I was raised by musician-parents and just sort of grew up around music, we were poor, but when music was played, you had a sparkle in your life. And the sparkle is still there years later after all the recording we did, for when you turn on the radio, there are all my fellow musicians. I grew fond of so many, we were all in it together, pulling together for a hit, and loved to groove together. The looks, the feel of the music, the inside quick joke, it was a warm feeling.

The coffee and vending machines got a work out too as sometimes we had to eat out of cans (no time to eat), sleep on our 5-minute break on the floor (get 8 hours sleep a night, are you kidding?), run to the next date. People used to ask how you got in the studios, we’d all say: ‘learn how to grab a parking place, don’t be late, and carry a pencil, don’t be egotistical, oh and yes, know how to create, read music and play your — off’.

I almost feel embarrassed about all the credits but these tunes represent the work of *everybody*, not just me, not just the star, or the tune, but of mostly family-oriented musicians who were respected, in-demand, no-nonsense coffee-driven (yes) and there were some pretty funny moments too, plenty of one-liners at times.

Excerpts from interviews:

Carol Kaye on working with chord tones/arpeggios rather than scales:

Its non-chordal today, its ‘note-scales,’ see? ‘Note-scales’ don’t get it because they will ruin your ear and your fingers get used to playing scales so you can’t find those notes. So its important to practice your chordal notes… You need to hear the intervals of the chordal notes that you can use, including the substitute chordal notes. Chords are formed by every other note of the scale. Nobody back in the ’50’s played ‘note-scales.’ ‘Note-scales’ are traveling notes, but mostly in jazz, you’re going to use chromatics. [She demonstrates several ways of making patterns off of chord tones with diatonic and chromatic passing tones, then goes on] “you don’t get that from ’note-scales.’ Used to be we’d play be-bop every night — if you weren’t working every night, you’d go out and jam somewhere, you know, in the 50’s. And occasionally, I’d be playing with a group and someone would ask to sit in and [someone would say] ‘oh don’t let him sit in, he plays scales!’ And we all knew, you can’t find those jazz patterns… [demonstrates a chord-tone pattern] that’s not a scale pattern, see? … its a shame that they’re teaching all these ‘note-scales’ as the way of learning jazz and that’s not the way to do it.

> [CHALLENGES]:
1. Reproduce the session-musician text from "The coffee and" to "one-liners at times.", keeping every word unchanged.
2. Extend the session-musician text by writing the passage that follows its final sentence.

> [DATA SECTION]:
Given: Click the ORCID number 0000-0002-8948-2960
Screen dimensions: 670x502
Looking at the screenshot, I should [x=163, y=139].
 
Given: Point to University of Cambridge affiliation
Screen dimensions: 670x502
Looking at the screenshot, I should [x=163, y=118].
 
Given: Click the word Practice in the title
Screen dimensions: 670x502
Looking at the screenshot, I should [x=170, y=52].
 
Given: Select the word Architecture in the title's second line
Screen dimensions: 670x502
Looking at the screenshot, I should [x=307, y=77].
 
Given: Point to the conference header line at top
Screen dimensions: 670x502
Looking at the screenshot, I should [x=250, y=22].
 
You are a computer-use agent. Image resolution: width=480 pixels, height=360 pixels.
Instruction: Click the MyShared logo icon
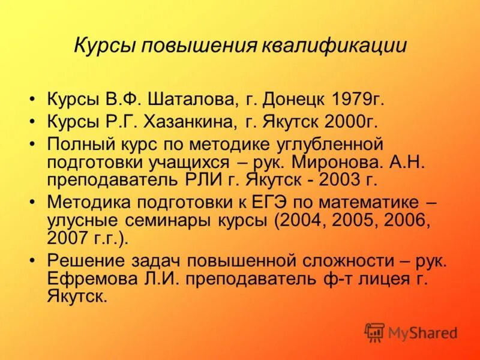(x=375, y=332)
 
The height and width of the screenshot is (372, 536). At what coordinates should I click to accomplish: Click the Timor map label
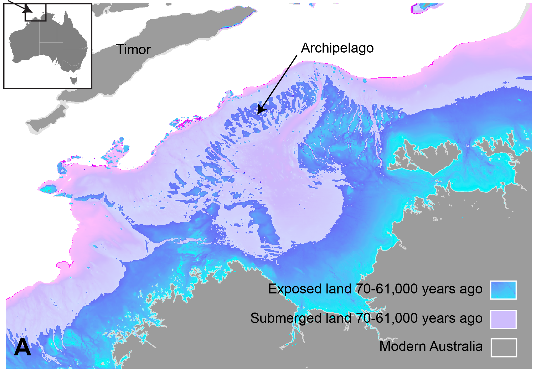[x=133, y=50]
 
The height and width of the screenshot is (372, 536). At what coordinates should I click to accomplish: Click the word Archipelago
[x=337, y=48]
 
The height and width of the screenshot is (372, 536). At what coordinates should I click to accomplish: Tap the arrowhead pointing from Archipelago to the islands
[x=261, y=110]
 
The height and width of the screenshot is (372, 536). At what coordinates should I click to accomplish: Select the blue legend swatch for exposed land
[x=503, y=290]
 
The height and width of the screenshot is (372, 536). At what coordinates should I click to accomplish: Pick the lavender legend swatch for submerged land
[x=503, y=319]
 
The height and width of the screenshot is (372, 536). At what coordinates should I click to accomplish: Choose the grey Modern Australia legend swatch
[x=504, y=348]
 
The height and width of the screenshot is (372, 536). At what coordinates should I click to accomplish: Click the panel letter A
[x=22, y=347]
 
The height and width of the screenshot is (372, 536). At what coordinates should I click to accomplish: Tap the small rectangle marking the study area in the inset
[x=35, y=12]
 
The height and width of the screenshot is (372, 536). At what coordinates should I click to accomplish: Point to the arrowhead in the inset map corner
[x=28, y=10]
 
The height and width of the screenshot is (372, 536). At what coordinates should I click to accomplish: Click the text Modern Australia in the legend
[x=431, y=347]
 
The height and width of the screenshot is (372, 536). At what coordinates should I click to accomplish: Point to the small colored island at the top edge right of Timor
[x=421, y=8]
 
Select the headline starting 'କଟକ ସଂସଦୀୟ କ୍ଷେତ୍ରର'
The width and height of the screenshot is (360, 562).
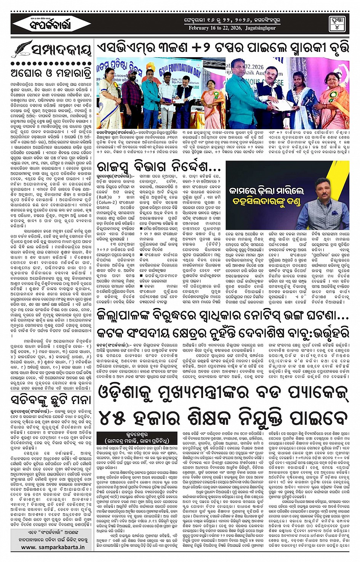(x=223, y=332)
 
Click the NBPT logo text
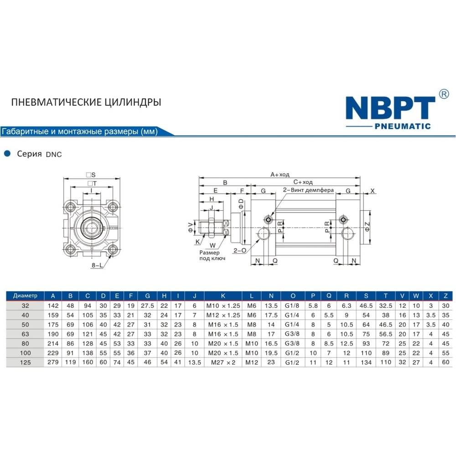390,108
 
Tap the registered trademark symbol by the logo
444,94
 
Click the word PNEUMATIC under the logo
403,126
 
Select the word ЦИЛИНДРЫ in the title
133,102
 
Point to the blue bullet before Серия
7,154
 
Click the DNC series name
54,155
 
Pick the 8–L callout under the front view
97,265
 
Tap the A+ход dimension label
280,175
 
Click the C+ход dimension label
303,182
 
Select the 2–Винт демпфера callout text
308,190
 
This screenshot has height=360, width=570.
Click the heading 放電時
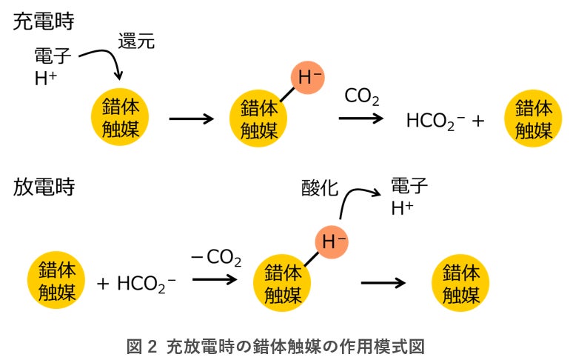(43, 186)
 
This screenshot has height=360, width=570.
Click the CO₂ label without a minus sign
(362, 96)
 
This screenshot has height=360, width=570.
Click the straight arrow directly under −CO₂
(215, 280)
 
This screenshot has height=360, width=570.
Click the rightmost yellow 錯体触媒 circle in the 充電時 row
(533, 119)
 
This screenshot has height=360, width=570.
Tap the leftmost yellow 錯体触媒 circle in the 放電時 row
(57, 282)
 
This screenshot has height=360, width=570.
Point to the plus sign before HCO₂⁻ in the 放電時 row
(104, 284)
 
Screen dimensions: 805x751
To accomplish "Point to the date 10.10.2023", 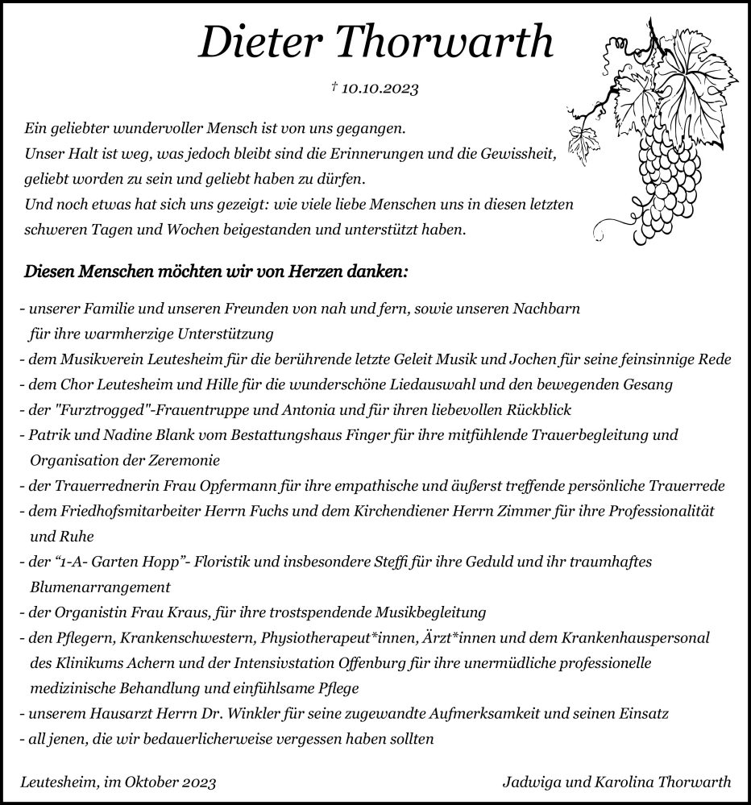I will [380, 89].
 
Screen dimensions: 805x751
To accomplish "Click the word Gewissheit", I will [526, 153].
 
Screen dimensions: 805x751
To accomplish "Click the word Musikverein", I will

> [ANSWER SET]:
1.
The coffee and vending machines got a work out too as sometimes we had to eat out of cans (no time to eat), sleep on our 5-minute break on the floor (get 8 hours sleep a night, are you kidding?), run to the next date. People used to ask how you got in the studios, we’d all say: ‘learn how to grab a parking place, don’t be late, and carry a pencil, don’t be egotistical, oh and yes, know how to create, read music and play your — off’.

I almost feel embarrassed about all the credits but these tunes represent the work of *everybody*, not just me, not just the star, or the tune, but of mostly family-oriented musicians who were respected, in-demand, no-nonsense coffee-driven (yes) and there were some pretty funny moments too, plenty of one-liners at times.

2.
On gender issues, confidence:

I get a lot of e-mails from people who think I really started something — I probably did in the studio work, but back in the 40s and 50s, there were a million women out their playing jazz with the men. So the men back then knew that the women could play. I mean, they just weren’t visible. It was more important to be married than it was to have a career. So if they got married, they just stopped playing. So I knew I was one of several, and I still like the men who played the be-bop the best… I had so much self-confidence in my playing… I’d played in the black jazz clubs for crying out loud, being the only white in the crowd sometimes. So it wasn’t like I [came to the studio] like “oh gee, I hope they accept me,” no in fact, I’m the opposite. I could out-swear the guys if they wanted to swear, ‘well, screw you, too,’ you know that kinda thing. So I’d feed it back if someone ever said something, but they didn’t. The minute you start playing, they know that you’re an accomplished musician, and the professionalism spoke for itself. But we were all in it together, and as far as the guys go, I was one of the guys. I never thought of myself as a woman. I was a guitar player and I was a bass player and I knew by the time I got on bass that they had to have me. That’s a powerful feeling whether you’re a man or a woman. To know that it’s your bass lines that they’re hiring so that the record companies can get hits and make a lot of money. So we were all in the same pot together…Yes, I’m the first woman to do all the studio work I did, and it was damn lucky that I was a guitar player at the time when they needed the rock ’n’ roll. Had I been a clarinet player or even a drummer, no I couldn’t have gotten in the studios then because there was a prejudice against women, yes.

(Re)sources

[1] “Carol Kaye.” carolkaye.com. (http://www.carolkaye.com/index.htm).

[2] Joe Bosso. “Meet Carol Kaye, the genius musician behind the world’s favourite basslines.” Louder. February 8, 2018. (https://www.loudersound.com/features/meet-carol-kaye-the-genius-musician-behind-the-worlds-favourite-basslines).

[3] “Biography.” carolkaye.com (http://www.carolkaye.com/www/biography/index.htm).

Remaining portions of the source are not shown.